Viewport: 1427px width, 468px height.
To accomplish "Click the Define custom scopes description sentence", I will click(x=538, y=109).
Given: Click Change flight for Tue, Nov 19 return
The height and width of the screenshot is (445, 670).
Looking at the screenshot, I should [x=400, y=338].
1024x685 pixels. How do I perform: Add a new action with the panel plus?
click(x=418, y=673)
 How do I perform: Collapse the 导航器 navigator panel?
* * *
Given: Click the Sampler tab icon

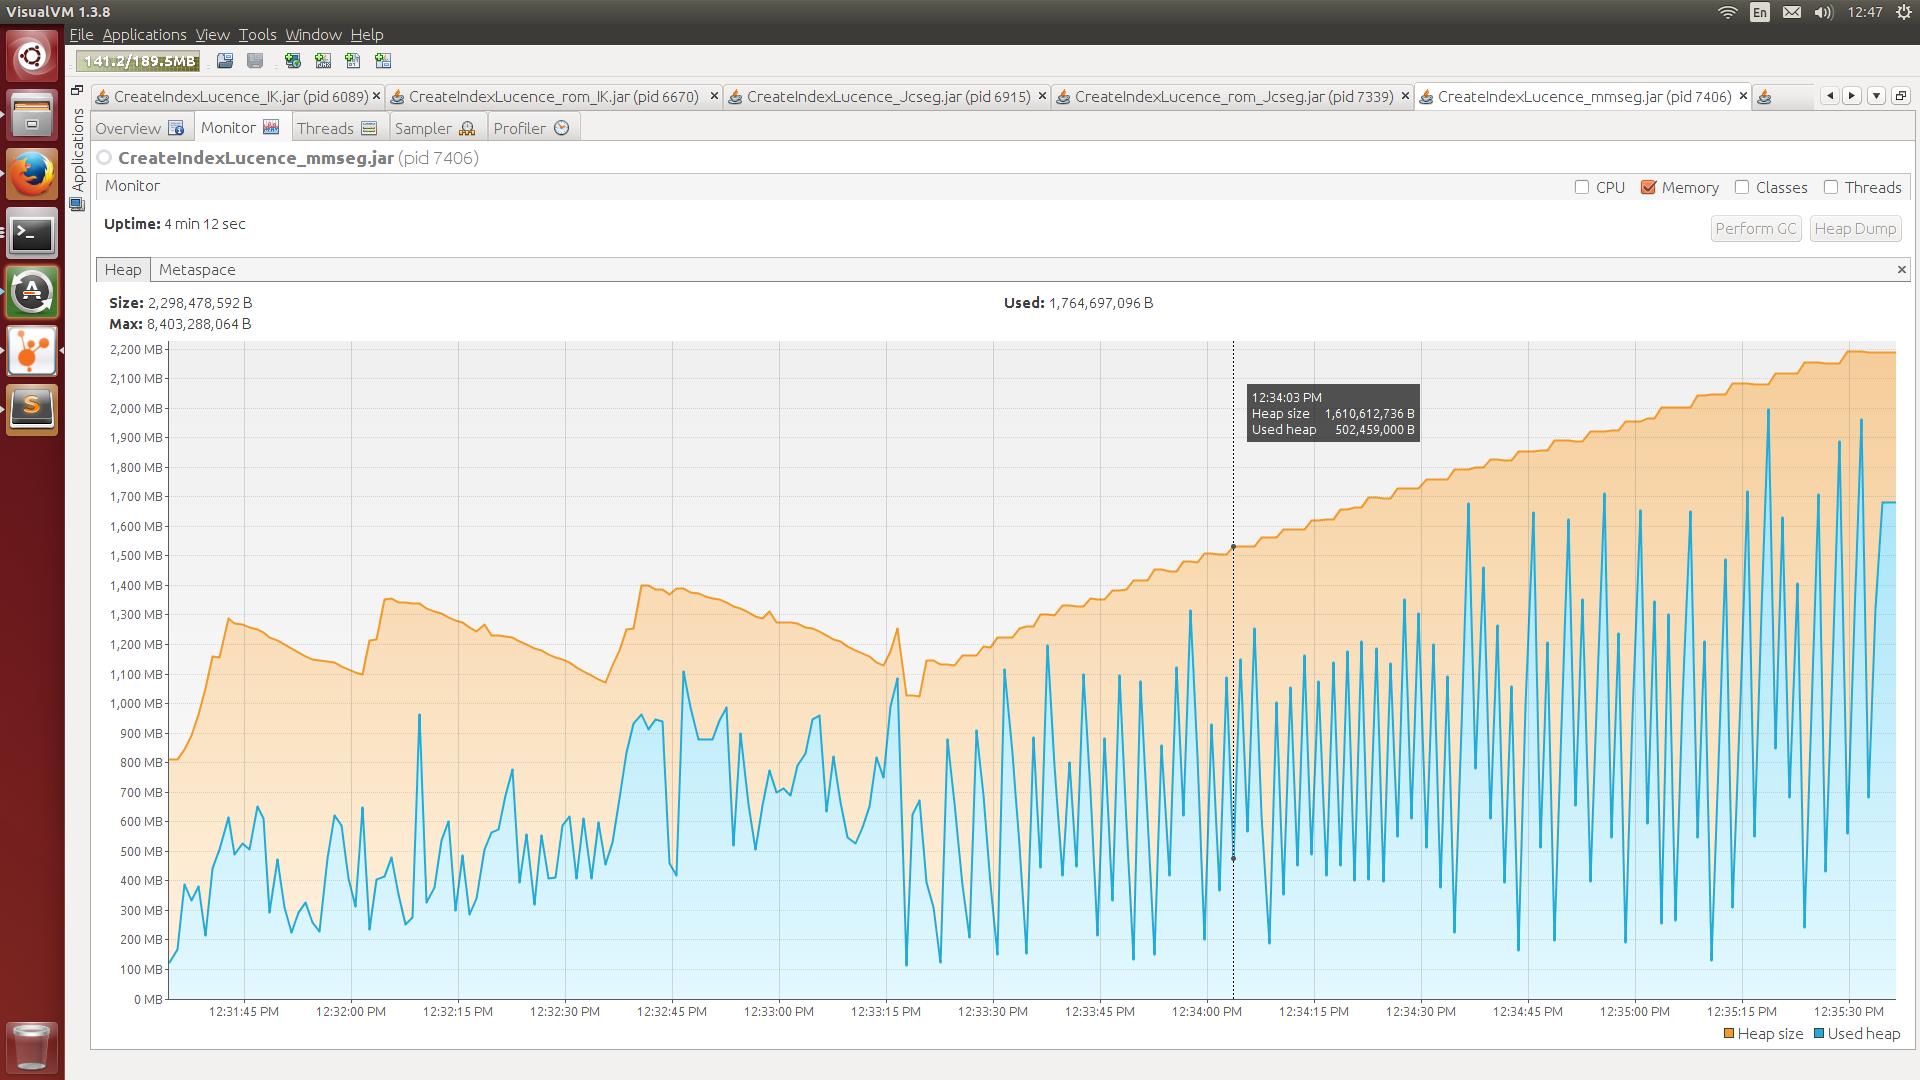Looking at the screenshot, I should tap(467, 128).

§ What is being asked:
Retype exactly the lines of the data above that fall between the line with "Viewport: 1427px width, 468px height." and the line with "How do I perform: Collapse", inclusive, and add nothing.

§ Exercise result:
Viewport: 1427px width, 468px height.
To accomplish "Click the Define custom scopes description sentence", I will click(x=538, y=109).
Given: Click Change flight for Tue, Nov 19 return
The height and width of the screenshot is (445, 670).
Looking at the screenshot, I should [x=400, y=338].
1024x685 pixels. How do I perform: Add a new action with the panel plus?
click(x=418, y=673)
 How do I perform: Collapse the 导航器 navigator panel?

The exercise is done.